Interestingly, patients who were treated with antifibrotics before lung transplant had significantly lower mPAP and PVR. The role of pirfenidone and nintedanib in patients with IPF and PH is not clear since no data on these agents are currently available. Tyrosine kinase inhibitors such as Imatinib and nintedanib have shown to improve exercise capacity and haemodynamics in patients with advanced WHO group 1 PAH. Pirfenidone which combines antiproliferative and anti-inflammatory activity may have similar effects. However, no data currently support this hypothesis.30
There is no known effective therapy to prevent or treat PH in fibrotic ILD and treatment with pulmonary vasodilators is not recommended based on multiple clinical trials.31–44 Further molecular, biochemical and clinical characterisation subgroup of patients with ILD and high-grade vascular changes might have an important mechanistic, clinical and therapeutic significance. Clinical data including directly measured pulmonary haemodynamics failed to indicate patients at risk for pulmonary arterial vascular pathology. This highlights the challenges in identification of patients with fibrotic ILD who could potentially benefit from future therapeutic interventions.
Our study has several limitations. First, this is a retrospective study that has inherent limitations in patient selection. Second, despite our relatively large sample size as compared with other studies with explanted lungs, the size is still small with inherently reduced statistical power. Third, sampling error is possible and may underestimate the degree of significant vascular changes, especially with disease that is patchy in nature; however, we also view this as strength of our research as this may explain why plexiform pulmonary arterial vasculopathy has yet been better described in end stage ILD.

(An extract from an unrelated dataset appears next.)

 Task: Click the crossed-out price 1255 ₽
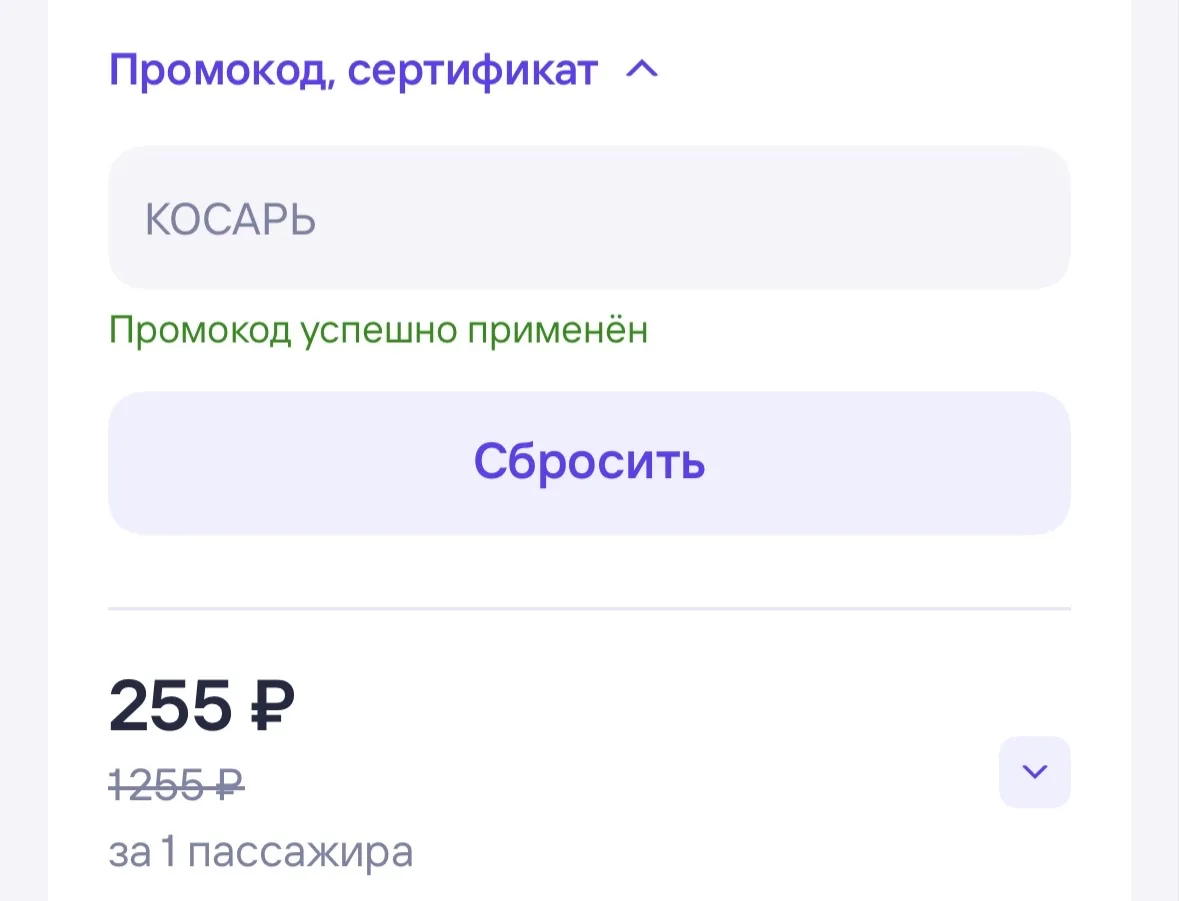point(177,785)
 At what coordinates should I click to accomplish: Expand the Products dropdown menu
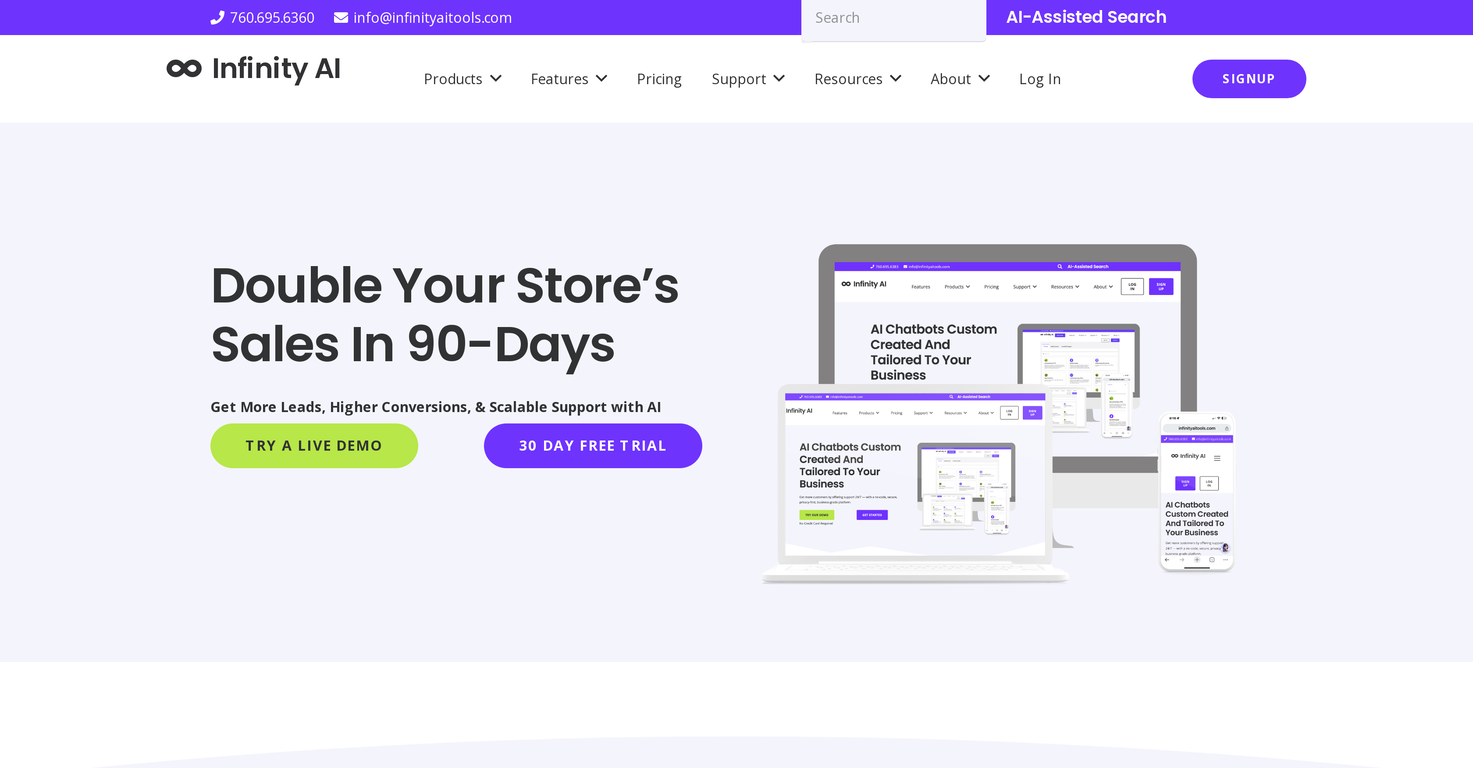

In summary, we found significant pulmonary arterial vasculopathy in patients with end stage ILD. The vasculopathy did not correlate with the clinical severity of the underlying lung disease and did not correlate with the presence and/or severity of PH as measured by RHC. We found a significant number of patients with end stage lung disease (21%) with plexiform lesions which are traditionally a hallmark of WHO group 1 PAH. The observed vasculopathy might be derived from severe and prolonged hypoxia in the complex biochemical environment of the diseased lung that involve mechanisms similar to those seen with WHO group 1 PAH. These findings indicate that advanced pulmonary arteriopathy is common and may develop in a heterogeneous regional pattern in advanced lung disease prior to the clinical detection of PH. Larger scales studies are needed to confirm our findings and conclusions.